EXERCISE TASKS:
a: In the passage on infant eye exams, how many children are said to be at risk from undiagnosed vision problems?
b: Pick up the passage on infant eye exams after its final sentence and keep writing.

PROVIDED PASSAGE:
______________________________

When I bring up the discussion about examining an infant’s eyes, I am asked 2 questions:
Why should I have my baby’s eyes examined and how do you check a baby’s eyes?
I am going to answer the first question today, why should I have my baby’s eyes examined?
The first year of a baby’s life is one of the most critical stages of visual development. 1 out of 10 children is at risk from undiagnosed vision problems. Early detection and treatment can prevent many of the complications vision and eye health problems cause. Some of the problems detected during infant eye exams include lazy eye (amblyopia), muscle imbalance and ocular disease.
Pediatric well baby checks include many tests, but they do not include refractive measurements for unusual or unequal amounts of astigmatism, nearsightedness or farsightedness. These conditions are risks for amblyopia that develops in an otherwise healthy eye. The effected eye is not used properly because the vision is too blurry. Uncorrected blur in an infant’s developing eye can cause the brain to favor the better seeing eye, suppressing vision in the other eye which prevents the vision from developing and causes impairment. This visual impairment can be prevented if detected early enough.

______________________________

DATA TO EXAMINE:
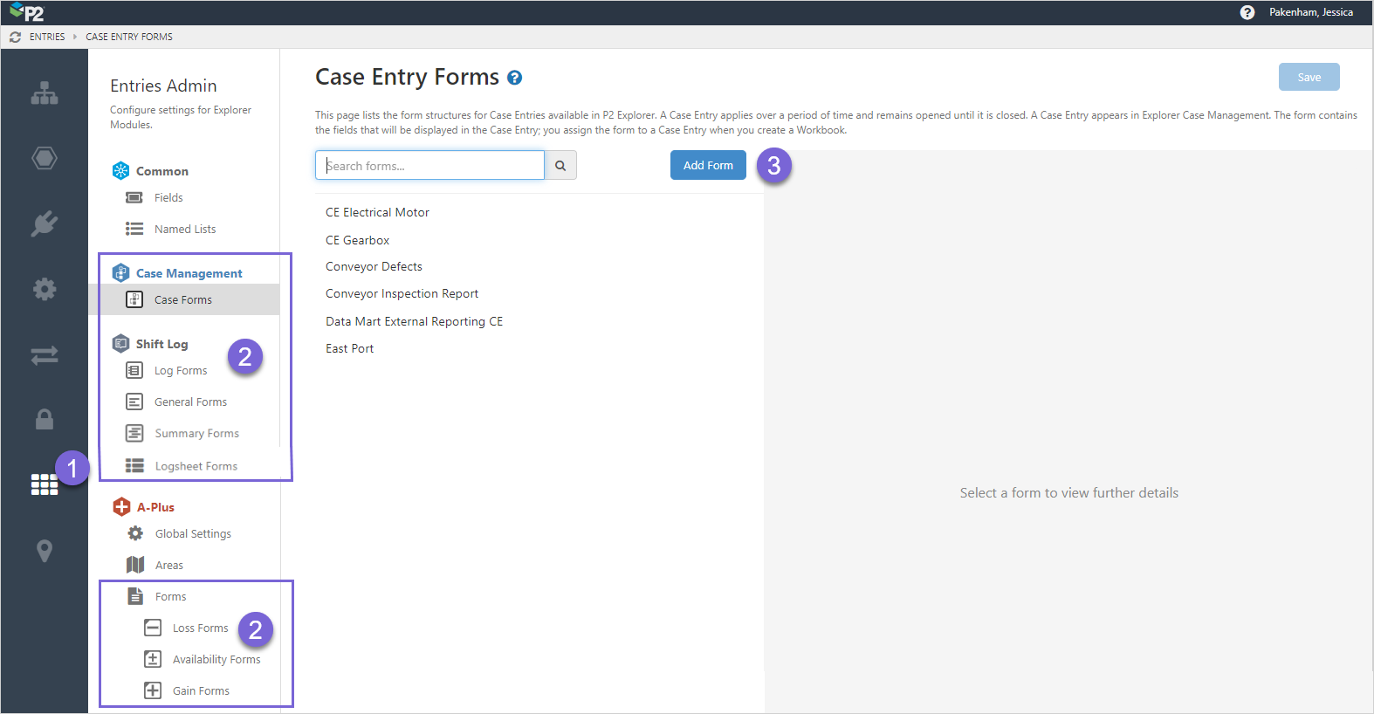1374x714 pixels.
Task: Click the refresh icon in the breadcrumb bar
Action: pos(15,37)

______________________________

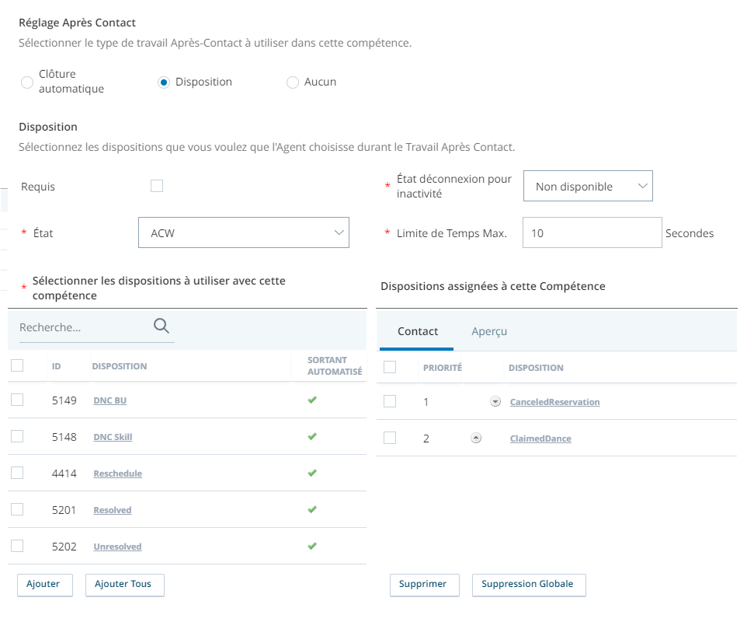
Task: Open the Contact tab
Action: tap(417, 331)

______________________________

ANSWERS GIVEN:
a: 1 out of 10 children.

b:
A routine well baby check does not include a dilated pupil examination either. By viewing more of the retina, a better ocular health exam can be performed.
And the best reason to have your baby’s eyes examined is that it is free. Many optometrists, including myself think that infant eye examinations are so important we have signed on to the American Optometric Association’s InfantSEE program. We offer a one-time comprehensive eye assessment to infants in their first year of life. If you have a grandchild, niece, nephew or friend that lives in another area, you can find an InfantSEE provider on the website infantSEE.org.